(Data records)
====================

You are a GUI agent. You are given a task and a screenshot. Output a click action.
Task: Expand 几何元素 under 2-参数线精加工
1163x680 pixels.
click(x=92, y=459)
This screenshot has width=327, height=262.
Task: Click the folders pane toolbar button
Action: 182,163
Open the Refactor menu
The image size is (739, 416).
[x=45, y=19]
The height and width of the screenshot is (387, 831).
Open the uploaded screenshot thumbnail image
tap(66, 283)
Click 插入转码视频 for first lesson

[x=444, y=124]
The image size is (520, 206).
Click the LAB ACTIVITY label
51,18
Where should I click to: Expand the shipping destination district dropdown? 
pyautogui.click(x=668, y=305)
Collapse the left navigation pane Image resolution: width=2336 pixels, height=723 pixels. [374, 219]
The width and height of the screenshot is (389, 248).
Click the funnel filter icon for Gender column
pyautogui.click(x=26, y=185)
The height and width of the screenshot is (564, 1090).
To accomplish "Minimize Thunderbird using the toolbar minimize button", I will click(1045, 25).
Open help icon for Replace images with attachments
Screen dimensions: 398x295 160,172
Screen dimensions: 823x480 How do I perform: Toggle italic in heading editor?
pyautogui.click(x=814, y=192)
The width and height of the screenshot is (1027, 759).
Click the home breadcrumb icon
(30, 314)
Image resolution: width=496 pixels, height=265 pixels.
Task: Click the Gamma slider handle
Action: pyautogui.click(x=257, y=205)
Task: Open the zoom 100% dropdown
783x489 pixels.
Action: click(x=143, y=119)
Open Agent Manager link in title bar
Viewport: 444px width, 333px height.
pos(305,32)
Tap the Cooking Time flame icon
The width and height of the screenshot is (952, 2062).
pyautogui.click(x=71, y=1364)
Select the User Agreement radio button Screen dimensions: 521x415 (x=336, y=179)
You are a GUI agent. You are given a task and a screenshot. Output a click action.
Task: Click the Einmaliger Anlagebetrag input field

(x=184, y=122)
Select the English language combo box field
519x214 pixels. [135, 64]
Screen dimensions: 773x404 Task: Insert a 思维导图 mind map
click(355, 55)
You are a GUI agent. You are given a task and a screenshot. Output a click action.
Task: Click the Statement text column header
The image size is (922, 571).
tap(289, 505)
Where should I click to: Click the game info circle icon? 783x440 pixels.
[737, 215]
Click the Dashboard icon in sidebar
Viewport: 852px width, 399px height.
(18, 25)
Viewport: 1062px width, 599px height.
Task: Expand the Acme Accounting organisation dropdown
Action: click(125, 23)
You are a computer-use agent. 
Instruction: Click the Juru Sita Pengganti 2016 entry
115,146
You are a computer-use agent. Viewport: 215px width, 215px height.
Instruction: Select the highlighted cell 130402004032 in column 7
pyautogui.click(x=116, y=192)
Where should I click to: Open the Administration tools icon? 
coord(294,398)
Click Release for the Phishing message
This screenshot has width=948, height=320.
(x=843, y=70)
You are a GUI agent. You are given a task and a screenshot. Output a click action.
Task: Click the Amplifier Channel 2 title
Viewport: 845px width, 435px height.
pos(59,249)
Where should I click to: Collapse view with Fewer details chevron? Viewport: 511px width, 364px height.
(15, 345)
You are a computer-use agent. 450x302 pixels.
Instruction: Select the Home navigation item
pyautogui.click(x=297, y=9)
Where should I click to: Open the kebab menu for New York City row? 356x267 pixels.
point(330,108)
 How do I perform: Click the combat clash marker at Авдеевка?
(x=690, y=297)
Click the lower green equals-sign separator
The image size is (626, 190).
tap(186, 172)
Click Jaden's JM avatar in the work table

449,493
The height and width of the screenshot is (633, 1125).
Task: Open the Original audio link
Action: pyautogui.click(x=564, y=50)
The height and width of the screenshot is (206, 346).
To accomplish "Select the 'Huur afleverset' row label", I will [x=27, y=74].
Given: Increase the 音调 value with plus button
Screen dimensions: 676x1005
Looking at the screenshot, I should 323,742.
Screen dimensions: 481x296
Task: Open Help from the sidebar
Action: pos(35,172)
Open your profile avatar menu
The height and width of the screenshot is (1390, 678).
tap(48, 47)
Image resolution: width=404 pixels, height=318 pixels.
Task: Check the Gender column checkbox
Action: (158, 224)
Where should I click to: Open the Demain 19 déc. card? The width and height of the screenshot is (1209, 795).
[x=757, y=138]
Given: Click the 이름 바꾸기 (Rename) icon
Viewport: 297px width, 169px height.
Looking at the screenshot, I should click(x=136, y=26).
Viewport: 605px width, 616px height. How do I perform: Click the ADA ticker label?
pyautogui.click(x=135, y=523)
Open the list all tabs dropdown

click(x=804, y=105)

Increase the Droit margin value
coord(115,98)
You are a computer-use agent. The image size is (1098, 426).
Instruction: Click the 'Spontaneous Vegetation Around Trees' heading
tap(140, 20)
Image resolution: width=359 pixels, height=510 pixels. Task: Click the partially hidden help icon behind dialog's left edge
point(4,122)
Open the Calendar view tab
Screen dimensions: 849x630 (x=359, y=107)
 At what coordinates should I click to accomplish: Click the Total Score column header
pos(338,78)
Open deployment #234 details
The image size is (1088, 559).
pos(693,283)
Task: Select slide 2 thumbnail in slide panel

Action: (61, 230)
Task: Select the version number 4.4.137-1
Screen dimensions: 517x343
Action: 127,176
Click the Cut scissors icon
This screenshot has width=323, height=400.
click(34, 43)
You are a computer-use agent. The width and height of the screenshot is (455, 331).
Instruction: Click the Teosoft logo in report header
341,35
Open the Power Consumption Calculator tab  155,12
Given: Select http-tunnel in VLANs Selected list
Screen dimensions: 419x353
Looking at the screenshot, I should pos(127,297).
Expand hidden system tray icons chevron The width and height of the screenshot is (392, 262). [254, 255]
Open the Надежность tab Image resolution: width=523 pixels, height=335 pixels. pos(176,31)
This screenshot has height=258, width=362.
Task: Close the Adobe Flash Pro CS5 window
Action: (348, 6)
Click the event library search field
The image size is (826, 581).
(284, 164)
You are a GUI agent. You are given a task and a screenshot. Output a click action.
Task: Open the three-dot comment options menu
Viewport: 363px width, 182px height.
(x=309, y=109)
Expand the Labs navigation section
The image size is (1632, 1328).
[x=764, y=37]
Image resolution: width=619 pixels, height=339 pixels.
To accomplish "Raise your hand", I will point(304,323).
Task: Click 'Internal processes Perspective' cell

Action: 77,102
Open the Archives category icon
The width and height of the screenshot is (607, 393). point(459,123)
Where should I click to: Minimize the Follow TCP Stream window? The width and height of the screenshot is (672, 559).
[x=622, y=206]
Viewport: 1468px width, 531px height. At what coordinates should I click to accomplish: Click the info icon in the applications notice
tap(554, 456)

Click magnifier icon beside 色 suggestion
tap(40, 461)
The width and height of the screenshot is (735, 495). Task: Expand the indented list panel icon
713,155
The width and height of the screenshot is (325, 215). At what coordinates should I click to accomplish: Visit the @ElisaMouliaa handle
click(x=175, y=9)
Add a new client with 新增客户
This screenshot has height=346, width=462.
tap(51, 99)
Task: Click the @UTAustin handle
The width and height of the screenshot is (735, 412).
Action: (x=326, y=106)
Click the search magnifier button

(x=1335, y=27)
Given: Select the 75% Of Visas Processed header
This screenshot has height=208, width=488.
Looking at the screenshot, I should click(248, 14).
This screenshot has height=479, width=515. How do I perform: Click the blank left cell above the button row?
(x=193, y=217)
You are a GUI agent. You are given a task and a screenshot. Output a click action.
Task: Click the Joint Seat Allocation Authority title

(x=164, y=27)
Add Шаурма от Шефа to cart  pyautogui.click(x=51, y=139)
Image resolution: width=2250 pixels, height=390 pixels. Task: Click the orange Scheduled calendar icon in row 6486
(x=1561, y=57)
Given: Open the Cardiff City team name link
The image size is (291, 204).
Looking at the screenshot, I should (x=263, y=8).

====================

Exercise => Every line above from the line with "Where should I click to: Open the Demain" to the line with "Given: Select http-tunnel" is wanted, ends included; write them out exactly and add no other line.

Exercise solution =>
Where should I click to: Open the Demain 19 déc. card? The width and height of the screenshot is (1209, 795).
[x=757, y=138]
Given: Click the 이름 바꾸기 (Rename) icon
Viewport: 297px width, 169px height.
Looking at the screenshot, I should click(x=136, y=26).
Viewport: 605px width, 616px height. How do I perform: Click the ADA ticker label?
pyautogui.click(x=135, y=523)
Open the list all tabs dropdown

click(x=804, y=105)

Increase the Droit margin value
coord(115,98)
You are a computer-use agent. The image size is (1098, 426).
Instruction: Click the 'Spontaneous Vegetation Around Trees' heading
tap(140, 20)
Image resolution: width=359 pixels, height=510 pixels. Task: Click the partially hidden help icon behind dialog's left edge
point(4,122)
Open the Calendar view tab
Screen dimensions: 849x630 (x=359, y=107)
 At what coordinates should I click to accomplish: Click the Total Score column header
pos(338,78)
Open deployment #234 details
The image size is (1088, 559).
pos(693,283)
Task: Select slide 2 thumbnail in slide panel

Action: (61, 230)
Task: Select the version number 4.4.137-1
Screen dimensions: 517x343
Action: 127,176
Click the Cut scissors icon
This screenshot has width=323, height=400.
click(34, 43)
You are a computer-use agent. The width and height of the screenshot is (455, 331).
Instruction: Click the Teosoft logo in report header
341,35
Open the Power Consumption Calculator tab  155,12
Given: Select http-tunnel in VLANs Selected list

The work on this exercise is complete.